New global alias for test-n-push: test , echo 'git push'
This workflow works everywhere, even where tests aren’t configured yet.
clk test-n-push
No tests configured
filling in the details for a specific project
Now you enter a project that uses pytest. You create a local test command that knows how to run this project’s tests.
mkdir myproject && cd myproject && mkdir .clk
clk command create bash test --description "Run the project tests" --body '
echo "Running pytest..."
echo "All 42 tests passed!"
'
Your workflow alias immediately picks it up.
clk test-n-push
Running pytest...
All 42 tests passed!
git push
You didn’t touch test-n-push. The workflow stays the same; only the implementation changed.

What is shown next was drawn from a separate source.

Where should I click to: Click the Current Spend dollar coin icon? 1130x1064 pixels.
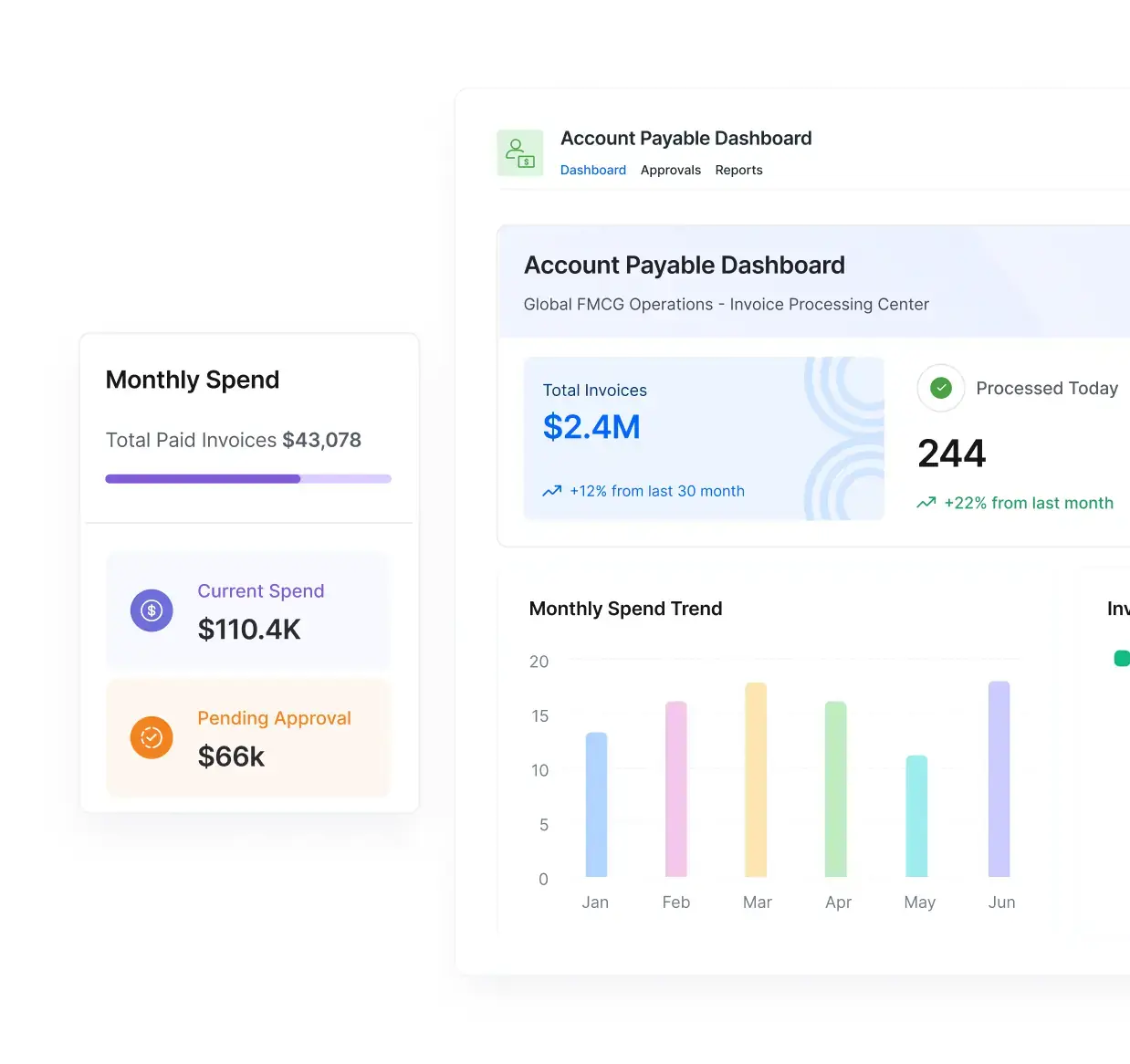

the workflow adapts to context
Leave the project, and everything goes back to defaults.
cd ..
clk test-n-push
No tests configured
Enter another project with npm, define a local test there, and test-n-push will run npm. The pattern scales to as many projects as you have.

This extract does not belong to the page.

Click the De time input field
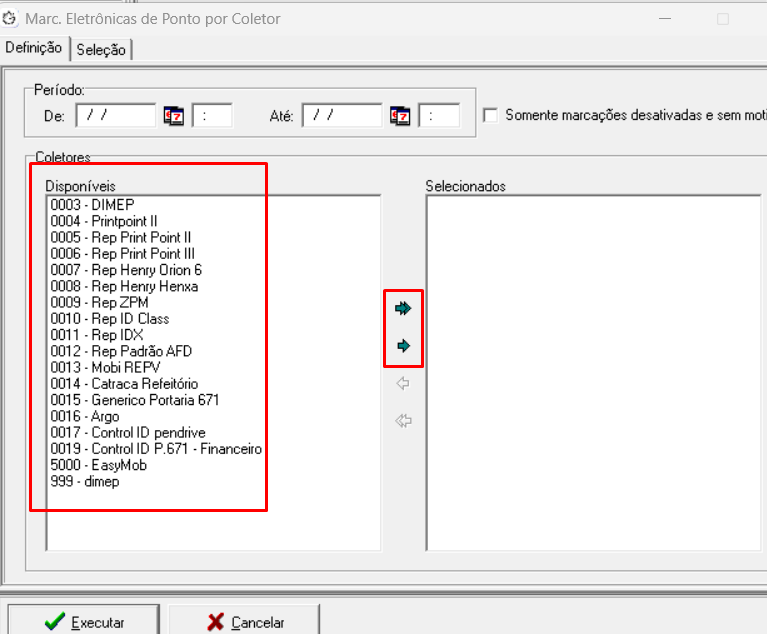The image size is (767, 634). [212, 116]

going further: project-specific workflows
Sometimes a project needs an entirely different workflow. You can also define local aliases.
cd myproject
clk alias set deploy echo "Deploying to production..."
New local alias for deploy: echo 'Deploying to production...'
This deploy command only exists inside this project.
clk deploy
Deploying to production...
cd ..
clk deploy
warning: Failed to get the command deploy: Command deploy not found
Usage: clk [OPTIONS] COMMAND [ARGS]...
error: No such command 'deploy'.
summary
This pattern - global workflow, local implementation - is useful whenever you have:
- A consistent way of working (
test-n-push,lint-n-commit,build-n-deploy) - Projects with different tools or configurations
Define your workflow once. Let each project provide the specific commands. clk handles the rest.